Mountain View Whisman school board member Devon Conley said no city or school district employee actually makes enough money to 'easily' purchase a home in the area. She emphasized that while superintendents have a high salary, they often serve most of their careers making modest salaries as teachers and principals.
"If we do not offer an employer-assisted housing benefit to future superintendents, we will only get people who are independently wealthy," Conley said. "They will not understand the needs of our students or the concerns of our teachers and staff."
Trustees also repeatedly said the public couldn't have been appraised about the loan ahead of time because of the Brown Act, which only permits the board to negotiate contract agreements with employees in closed session. Cabute said she wasn't sold on the argument, and that the Brown Act shouldn't be used as a broad defense for not giving the public access to the terms and allowing for more feedback.
What's unusual about the loan is the timing. While home loans may be commonly used to entice new talent to the high-cost area like Mountain View, Rudolph has served as superintendent for five years in the Mountain View Whisman School District. The job has a notoriously fast turnover rate, with superintendents in urban areas serving an average of just over three years in any one district.
Board member Ellen Wheeler, the only sitting trustee who voted to hire Rudolph in 2015, said in an email that home loans were not part of the hiring discussion that took place five years ago. But today, it marks a good opportunity to keep Rudolph in the school district at a time when many other superintendents are headed for the door.
"We are very pleased that Ayinde has stated many times to us that he wants to stay in our district for a long time," Wheeler said. "His experience in these extraordinarily complex times is highly valuable to the success of our school district. If he left, it would be very difficult find someone who could show the skill set Ayinde has developed over the years."

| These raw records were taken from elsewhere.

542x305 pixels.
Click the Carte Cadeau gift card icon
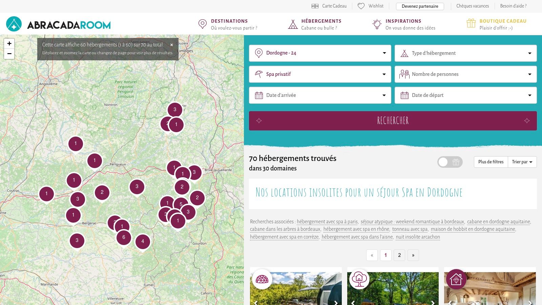pyautogui.click(x=315, y=6)
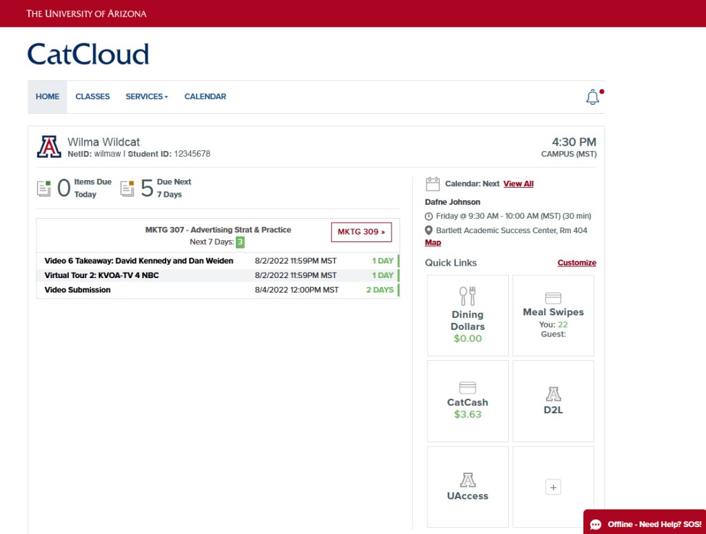Switch to next course MKTG 309
706x534 pixels.
(361, 232)
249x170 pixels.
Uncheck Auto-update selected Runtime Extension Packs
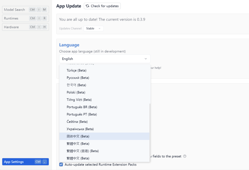[61, 164]
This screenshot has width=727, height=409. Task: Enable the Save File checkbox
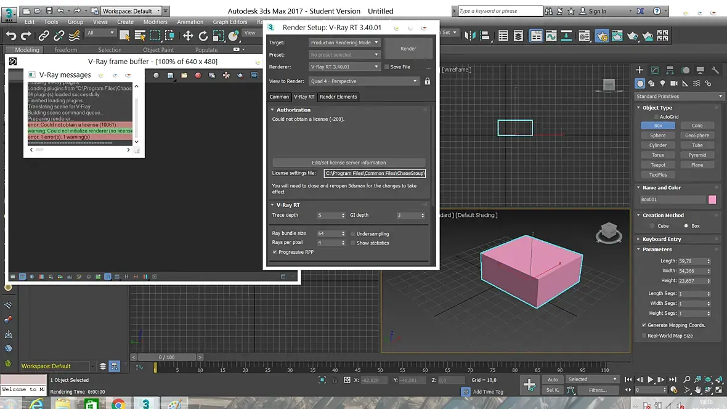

As for giving out loans during the coronavirus pandemic and the economic uncertainty it brings, Wilson said the district has the money available. Property tax growth for the 2020-21 school year remains unscathed by the immediate-term impacts of the coronavirus, and she said property values would have to sink pretty low to put a dent in the budget. She pointed out that the district's average home sale price is about $1.8 million, while the average assessed value floats closer to $910,000.
"With new residential and business construction still thriving in Mountain View, the property tax revenue outlook is good," Wilson said. "Even if a downturn occurs, home values would have to drop by at least half to decline below current average assessed value."
Wilson said the school district can also keep its "healthy" reserve levels while ratcheting up spending during the pandemic. For the upcoming school year, the district has $700,000 budgeted for a standing "virtual teaching team," which will support remote learning and limited access to school campuses, and has already purchased laptops and tablets for all students. An extra $300,000 has been set aside for unforeseen costs, which Wilson said will be kept in the budget indefinitely in order to offset future emergencies.
The only dissenting vote on the superintendent's contract was board member Jose Gutierrez, who said he supported the $1.2 home loan but nevertheless wanted to cast a symbolic "no" vote against the contract. He said he didn't want people to think trustees "don't care" or don't understand the frustration raised by parents Thursday evening.
"This is not a sham process, this is democracy," Gutierrez said.